A novel screen to identify components of the plant macromolecular trafficking pathway

识别植物大分子运输途径成分的新型筛选

• 批准号: BB/D010462/1
• 负责人: Karl Oparka
• 金额: $ 23.69万
• 依托单位: University of Edinburgh
• 依托单位国家: 英国
• 项目类别: Research Grant
• 财政年份: 2006
• 资助国家: 英国
• 起止时间: 2006 至 无数据
• 项目状态: 已结题
• 来源: https://gtr.ukri.org/projects?ref=BB%2FD010462%2F1
• 关键词: novel; screen; identify; components; plant

Unlike animal cells, which are separated from their neighbouring cells by their plasma membranes, plant cells are separated from each other by both a membrane and a rigid cellulose wall, limiting direct communication between cells. Plasmodesmata, small cytoplasmic pores that connect individual cells, overcome this problem. The functional diameter of plasmodesmata was originally thought to be very small, allowing only small sugars and hormones to pass between cells. However, recent discoveries suggest that plants may exchange macromolecules such as proteins and nucleic acids for signalling purposes. To allow for the passage of macromolecules, the plasmodesmata are widened ('gated') by a cellular machinery that is tightly controlled; most cellular proteins and nucleic acids must be retained while a only a specific subset can 'traffic' from cell to cell. As intact plasmodesmata are diffiult to isolate, the factors that regulate 'gating', and the nature of the molecules that are trafficked through plasmodesmata, remain poorly understood. This study will address these questions. Plant viruses have evolved to move their genomes through plasmodesmata, and do so by encoding specifc 'movement' proteins that gate the plasmodesmata and 'thread' the viral RNA between cells. A popular model is that during the course of evolution viruses acquired (or 'hijacked') essential components that the plant itself uses to traffic macromolecules. Viruses thus provide important clues as to the regulation of plasmodesmata, and the nature of proteins that influence their function. In this project we will identify novel plant proteins that are able to induce the 'gating' of plasmodesmata. To do this, we will use a genetically modified virus that has been altered in two ways: 1) it will be unable to move through plasmodesmata by removal of its 'movement' protein, and 2) it will be engineered to express multiple, random gene sequences fused to green fluorescent protein (GFP), allowing the encoded proteins to be tracked between cells. If the novel plant sequences 'gate' plasmodesmata and/or move between cells, the GFP tag will be visible in cells outside the initially infected cell. This viral-based genetic screen is high-throughput, allowing several hundred proteins to be examined in a single day, and will lead to the discovery of novel plant proteins, which like viral movement proteins, are able to modify the functions of plasmodesmata.

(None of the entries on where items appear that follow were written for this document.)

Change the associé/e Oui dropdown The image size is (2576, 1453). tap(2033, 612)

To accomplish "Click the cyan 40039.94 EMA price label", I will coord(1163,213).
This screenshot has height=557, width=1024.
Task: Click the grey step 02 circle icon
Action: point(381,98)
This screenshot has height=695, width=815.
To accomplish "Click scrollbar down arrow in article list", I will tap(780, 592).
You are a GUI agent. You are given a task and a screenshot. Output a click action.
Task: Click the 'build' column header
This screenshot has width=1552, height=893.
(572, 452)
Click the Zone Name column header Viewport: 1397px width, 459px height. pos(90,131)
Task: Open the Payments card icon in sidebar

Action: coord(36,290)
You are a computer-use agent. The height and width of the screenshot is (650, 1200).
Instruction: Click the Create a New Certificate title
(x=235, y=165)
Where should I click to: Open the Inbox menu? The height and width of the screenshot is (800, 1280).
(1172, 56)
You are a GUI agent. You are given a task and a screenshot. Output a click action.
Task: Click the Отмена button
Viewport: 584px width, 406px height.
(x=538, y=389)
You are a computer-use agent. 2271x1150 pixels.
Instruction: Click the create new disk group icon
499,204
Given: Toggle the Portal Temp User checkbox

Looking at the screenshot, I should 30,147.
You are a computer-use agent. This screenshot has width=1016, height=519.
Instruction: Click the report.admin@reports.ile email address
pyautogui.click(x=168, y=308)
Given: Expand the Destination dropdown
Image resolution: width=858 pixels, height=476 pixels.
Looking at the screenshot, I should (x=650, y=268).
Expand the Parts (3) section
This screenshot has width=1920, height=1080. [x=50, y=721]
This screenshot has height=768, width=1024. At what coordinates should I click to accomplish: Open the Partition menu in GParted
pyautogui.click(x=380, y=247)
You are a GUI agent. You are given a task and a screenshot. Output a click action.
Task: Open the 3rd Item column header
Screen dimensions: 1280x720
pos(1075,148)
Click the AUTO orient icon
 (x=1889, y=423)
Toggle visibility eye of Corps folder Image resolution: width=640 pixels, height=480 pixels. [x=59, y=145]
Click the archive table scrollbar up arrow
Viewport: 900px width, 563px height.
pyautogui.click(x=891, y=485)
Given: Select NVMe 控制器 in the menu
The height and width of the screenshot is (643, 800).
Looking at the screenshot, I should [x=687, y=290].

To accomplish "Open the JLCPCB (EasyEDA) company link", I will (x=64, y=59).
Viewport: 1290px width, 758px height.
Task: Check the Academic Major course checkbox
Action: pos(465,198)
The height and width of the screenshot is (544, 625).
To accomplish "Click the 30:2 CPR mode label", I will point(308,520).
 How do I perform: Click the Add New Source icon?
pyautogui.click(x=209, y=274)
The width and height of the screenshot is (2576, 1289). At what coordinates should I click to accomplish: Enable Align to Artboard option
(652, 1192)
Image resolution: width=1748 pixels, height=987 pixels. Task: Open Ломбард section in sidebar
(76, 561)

与动物细胞不同，动物细胞通过质膜与相邻细胞分开，而植物细胞由膜和坚硬的纤维素壁相互隔开，限制了细胞之间的直接联系。胞间连丝是连接单个细胞的细胞质小孔，克服了这一问题。胞间连丝的功能直径最初被认为非常小，只允许少量的糖和激素在细胞之间传递。然而，最近的发现表明，植物可能会为了信号目的而交换蛋白质和核酸等大分子。为了允许大分子通过，胞间连丝被严密控制的细胞器加宽(‘门控’)；大多数细胞蛋白质和核酸必须保留，而只有特定的子集可以在细胞之间‘运输’。由于完整的胞间连丝很难分离，调节“门控”的因素以及通过胞间连丝运输的分子的性质仍然知之甚少。这项研究将解决这些问题。植物病毒已经进化到通过胞间连丝移动它们的基因组，并通过编码特定的“运动”蛋白来实现这一点，这些蛋白质可以控制胞间连丝，并在细胞之间“连接”病毒RNA。一个流行的模型是，在进化过程中，病毒获得(或‘劫持’)植物本身用来运输大分子的基本成分。因此，病毒为胞间连丝的调节以及影响胞间连丝功能的蛋白质的性质提供了重要线索。在这个项目中，我们将鉴定能够诱导胞间连丝‘门控’的新型植物蛋白。为此，我们将使用一种经过两种方式改变的转基因病毒：1)它将无法通过胞间连丝移动，因为它的“移动”蛋白质被移除；2)它将被改造成表达融合到绿色荧光蛋白(GFP)的多个随机基因序列，使编码的蛋白质能够在细胞之间进行跟踪。如果新的植物序列‘门’胞间连丝和/或在细胞之间移动，GFP标签将在最初感染的细胞外的细胞中可见。这种基于病毒的遗传筛选是高通量的，允许在一天内检查数百种蛋白质，并将导致发现新的植物蛋白质，这些蛋白质像病毒运动蛋白一样，能够改变胞间连丝的功能。